### [Task directions]
Please transcribe every record below exactly, leaving out the pictures.

[Items listed in a dataset]

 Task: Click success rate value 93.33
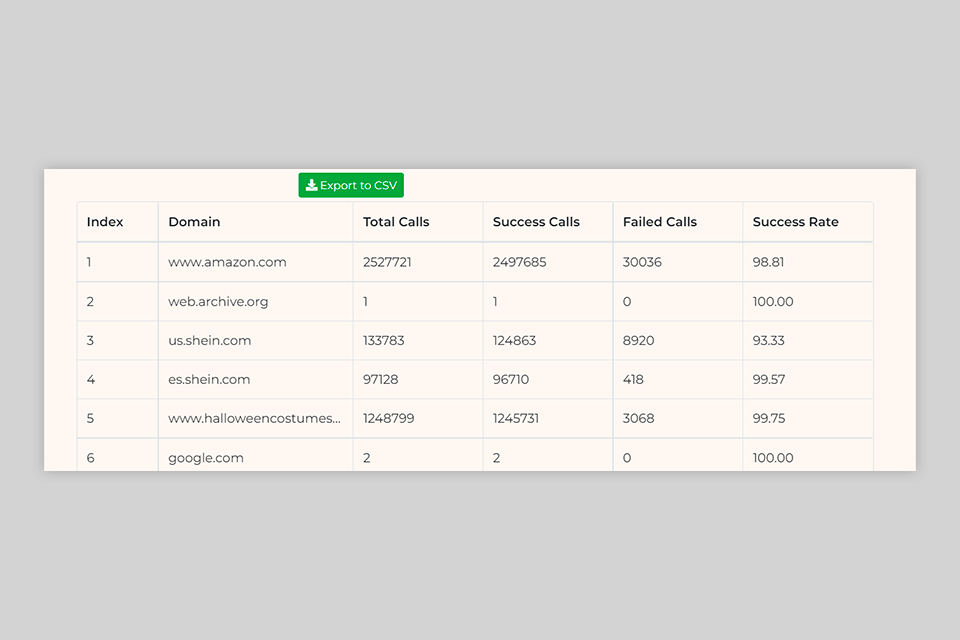(768, 340)
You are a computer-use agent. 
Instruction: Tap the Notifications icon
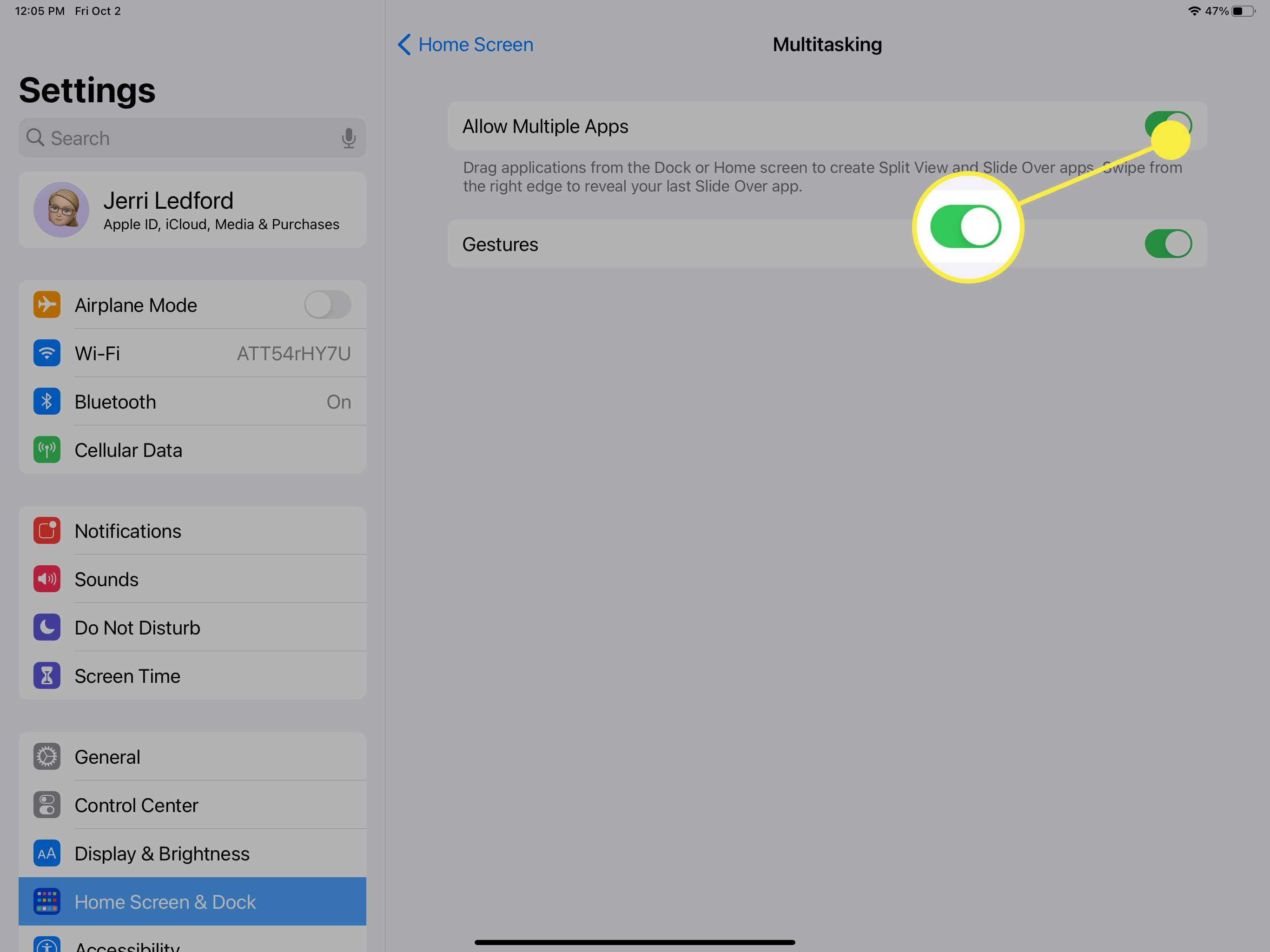(47, 531)
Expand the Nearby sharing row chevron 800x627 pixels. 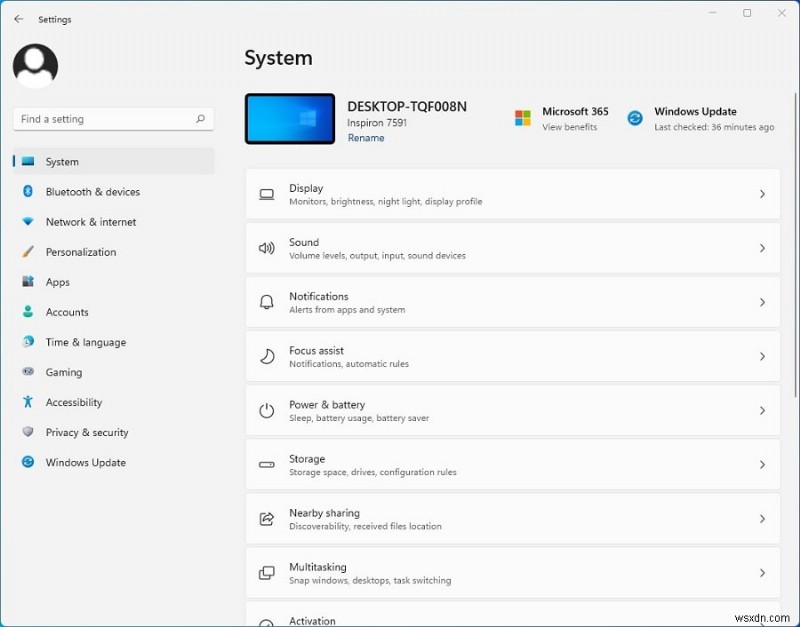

### [Task answer]
 Task: Click success rate value 93.33
(768, 340)
You are a computer-use agent. 
Instruction: Tap the Notifications icon
(47, 531)
Expand the Nearby sharing row chevron 800x627 pixels. 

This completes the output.